Dans l’immédiat, le Grand Prix de Belgique se profilait (12 juin 1966). « Vous y allez, ordonna Enzo Ferrari à Gozzi, et vous faites l’annonce à la fin de la course que Ferrari se sépare de Surtees. Et rien d’autre (ce qui voulait dire sans aucun commentaire sur les raisons de la séparation. Ndr). Pourquoi moi et pas Dragoni ? s’interroge ouvertement Gozzi qui se fait un plaisir de donner immédiatement la réponse : tout simplement parce que le Commendatore voulait qu’il soit absolument clair que la décision venait directement de lui (puisque Gozzi occupait les fonctions de porte-parole).

On a peine à croire qu’un procédé d’une telle violence fut possible de la part d’une équipe aussi prestigieuse et respectable que Ferrari : annoncer publiquement, sans même l’informer à l’avance, le renvoi d’un pilote qui s’était donné corps et âme dans la réussite sportive de la Scuderia, jusqu’à la conduire à la victoire au championnat du monde de Formule 1. C’est pourtant bien ce qui fut décidé par Enzo Ferrari, alors même qu’il tombe sous le sens que cette affaire aurait pu être réglée le plus simplement du monde, dans un entretien en tête à tête dans son bureau avec le pilote britannique. Ce ne fut pas son choix, ce qui laisse penser que l’incident de Monaco, même s’il ne fut qu’un symptôme qui ne suffit pas à expliquer le renvoi de Surtees, fut ressenti par lui comme un outrage, une blessure même. Plus encore, une trahison. Il fallait laver l’affront, et il ne prendrait pas de gants avec Surtees.

Il se trouve que les choses ne se passèrent pas comme prévu : après être resté pendant la majeure partie de la course derrière la Cooper de Jochen Rindt, Surtees prit la tête dans les derniers tours et remporta la course, démontrant une fois encore qu’il était au sommet de son art. On imagine aisément l’embarras de Gozzi. Il croisa le regard de Marcello Sabbatini, directeur de la rédaction d’Autosprint, mis dans la confidence. Ils se comprirent tout de suite : « cela ne va pas le faire. » Gozzi se précipita au téléphone pour contacter le patron, et s’enquérir de la conduite à tenir. La réponse fut immédiate : « arrêtez tout, et revenez immédiatement » (14). 

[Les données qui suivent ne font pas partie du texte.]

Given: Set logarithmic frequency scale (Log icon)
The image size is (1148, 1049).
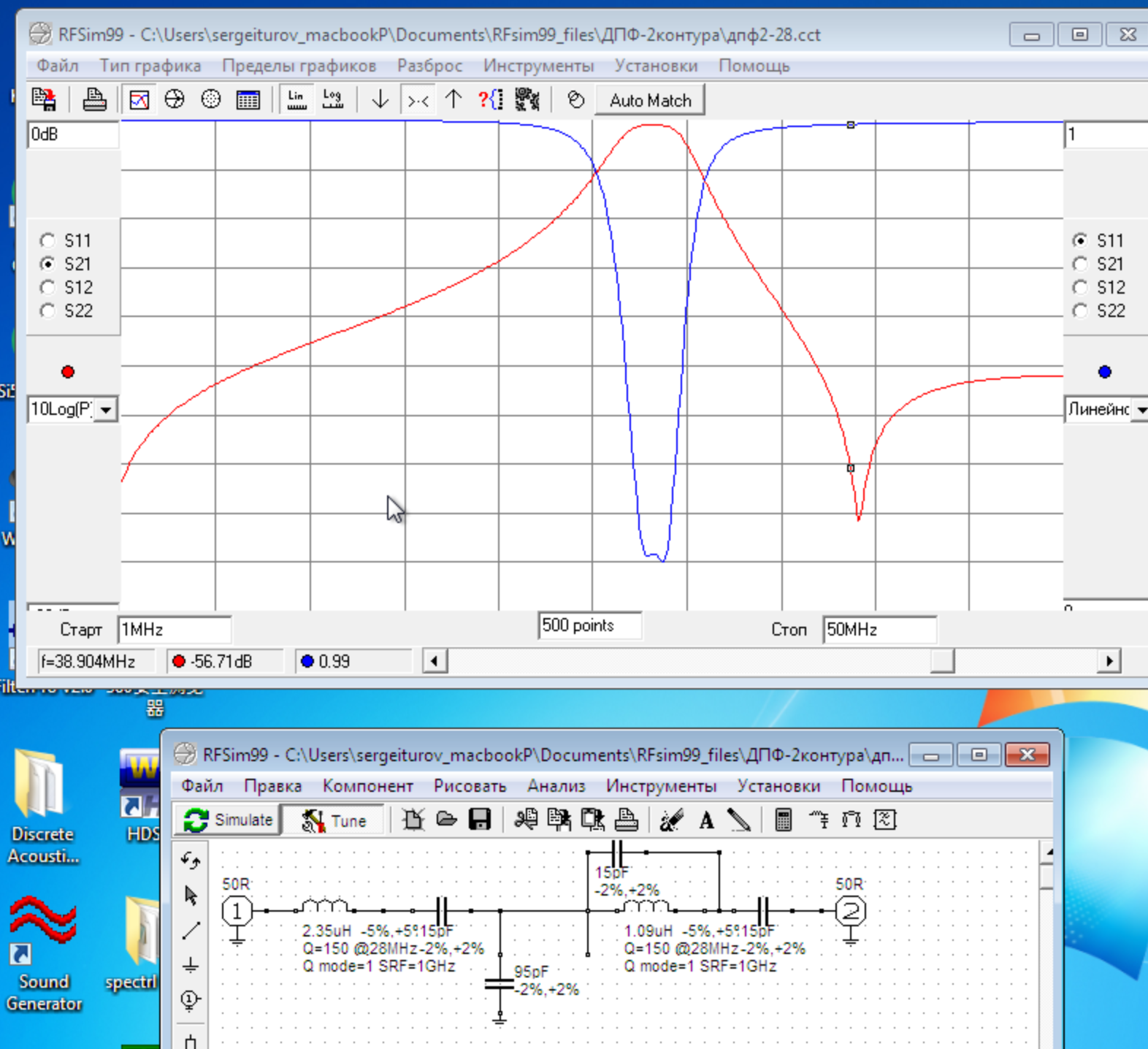Looking at the screenshot, I should coord(333,99).
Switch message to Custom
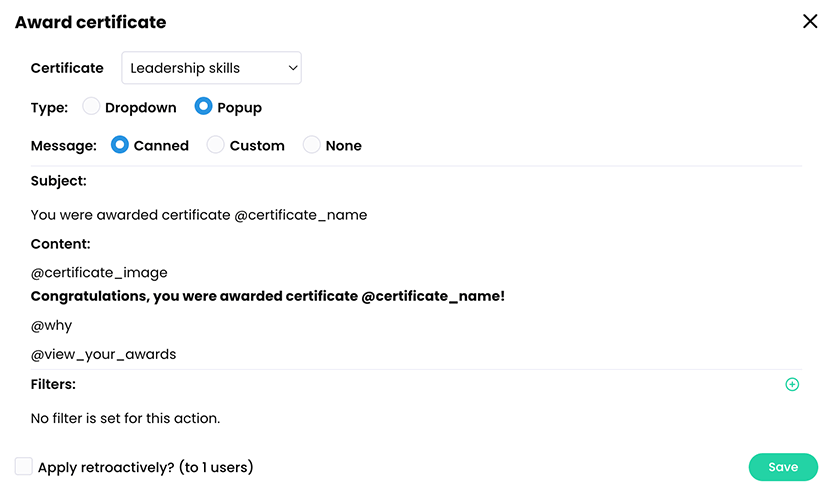 tap(216, 145)
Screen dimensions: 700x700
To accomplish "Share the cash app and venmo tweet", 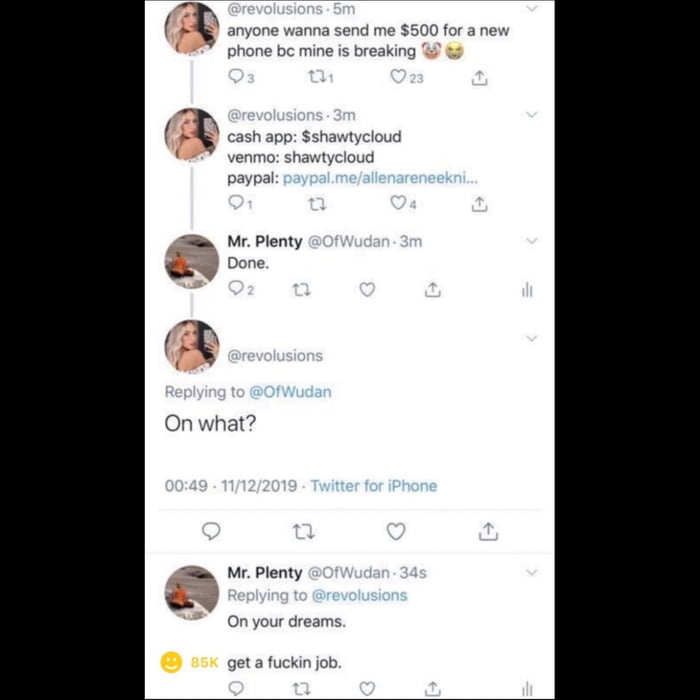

Dragoni, qui était probablement au courant de l’annonce qui devait être faite à l’issue de la course, pouvait difficilement cacher son dépit : sa première réaction fut de reprocher à Surtees d’avoir fait durer le plaisir de façon excessive en restant trop longtemps derrière la Cooper de Rindt. La réponse du champion anglais fut immédiate : « le jour n’est pas encore venu où vous m’apprendrez comment il faut faire pour gagner une course au volant d’une voiture. » (15)

John Surtees
Surtees, vainqueur du GP de Belgique 1966. Mission impossible pour Franco Gozzi : comment annoncer le renvoi d’un pilote qui vient de l’emporter de façon si magistrale, démontrant qu’il est au sommet de son art ? (source : Memoirs of Enzo Ferrari’s lieutenant, Franco Gozzi, Giorgio Nada Editore, 2002)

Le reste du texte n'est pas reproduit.